- TASK BRIEF:
Below is a listing; print exactly its lines from the one containing "Task: Open 后台 admin settings gear in sidebar" down to the one containing "Screen dimensions: 1358x764", both inclusive, with every picture left out.

- INPUT RECORDS:
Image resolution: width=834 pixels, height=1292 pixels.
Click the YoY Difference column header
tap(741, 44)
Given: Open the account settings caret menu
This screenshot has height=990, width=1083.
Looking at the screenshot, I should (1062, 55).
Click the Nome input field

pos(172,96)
* * *
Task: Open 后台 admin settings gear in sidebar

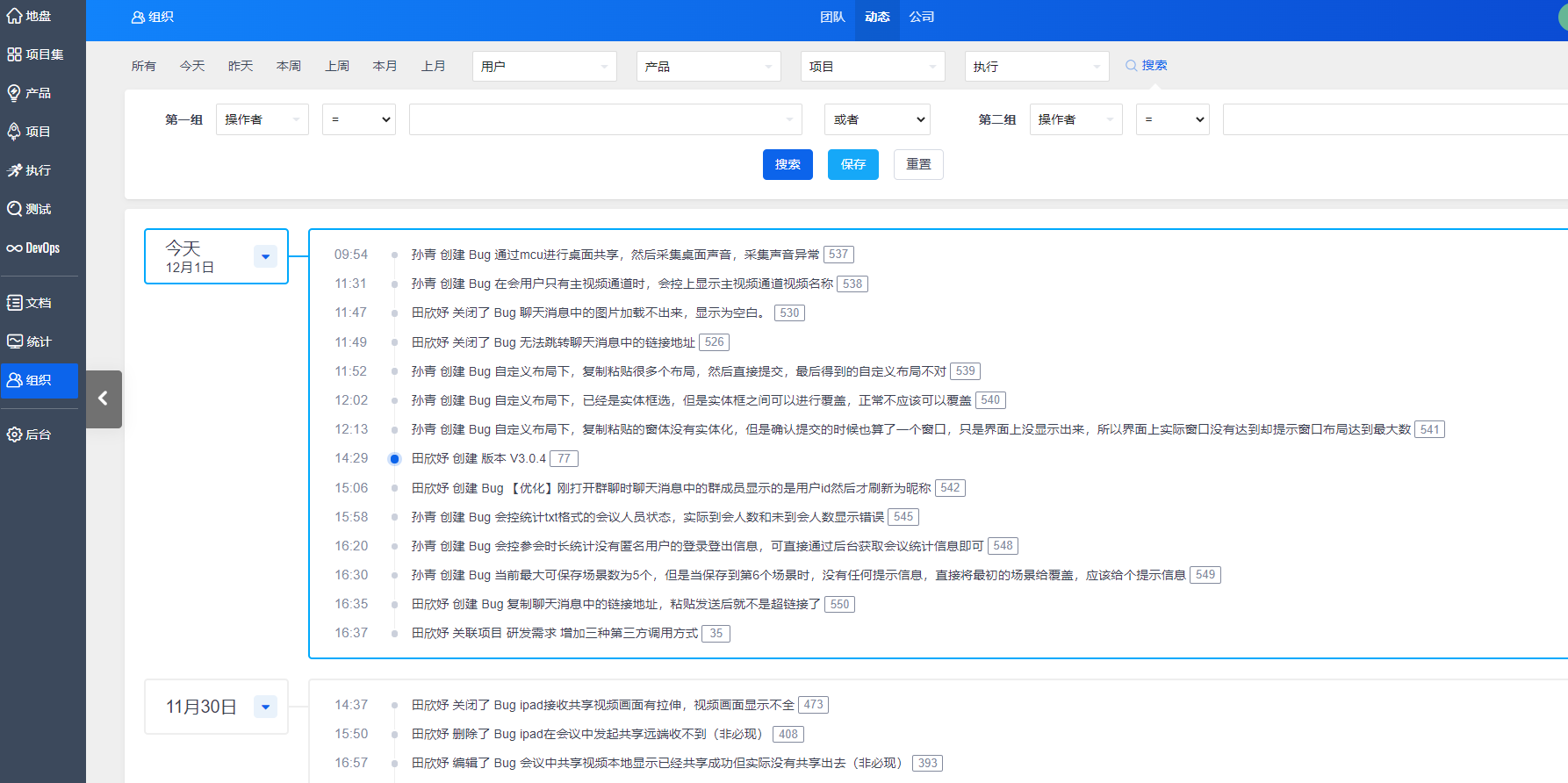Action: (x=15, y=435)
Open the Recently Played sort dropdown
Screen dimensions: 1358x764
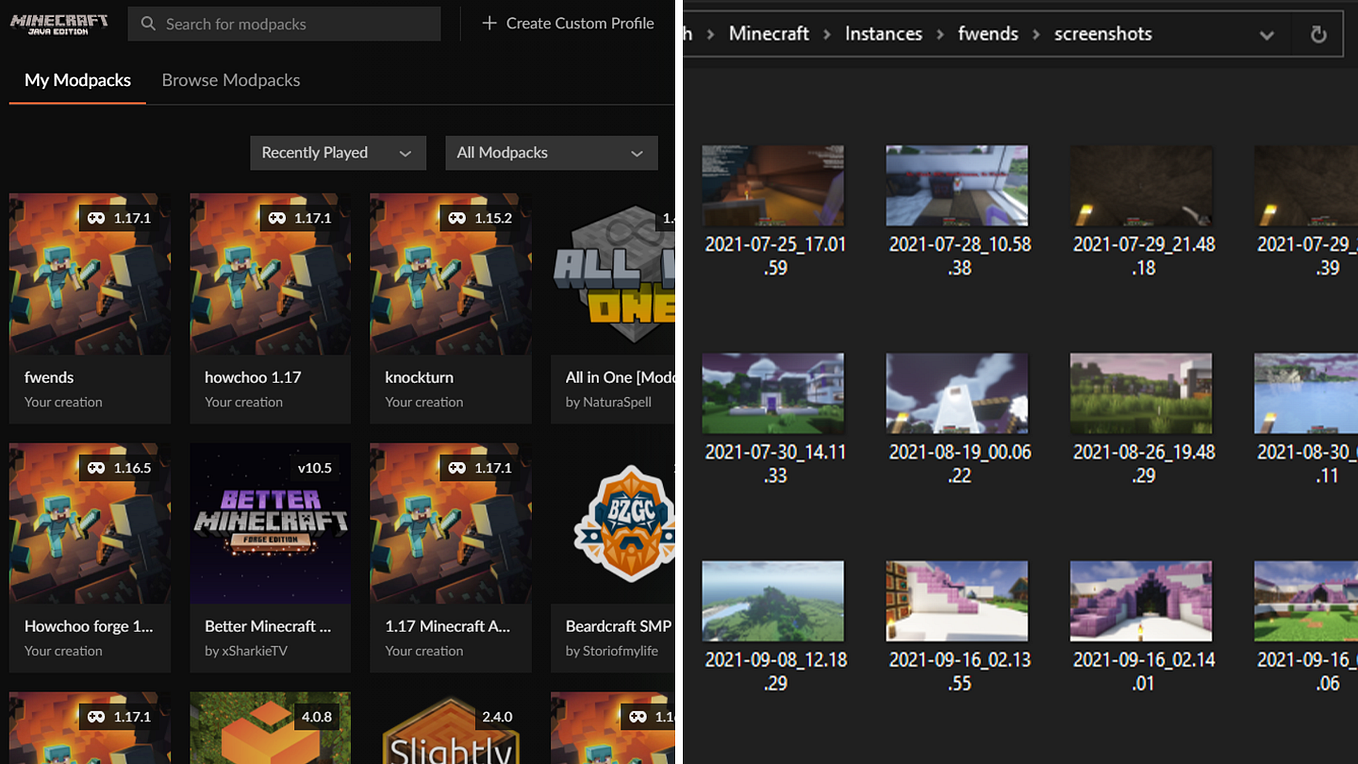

- ANSWER TO THIS EXERCISE:
Task: Open 后台 admin settings gear in sidebar

Action: (x=15, y=435)
Open the Recently Played sort dropdown
Screen dimensions: 1358x764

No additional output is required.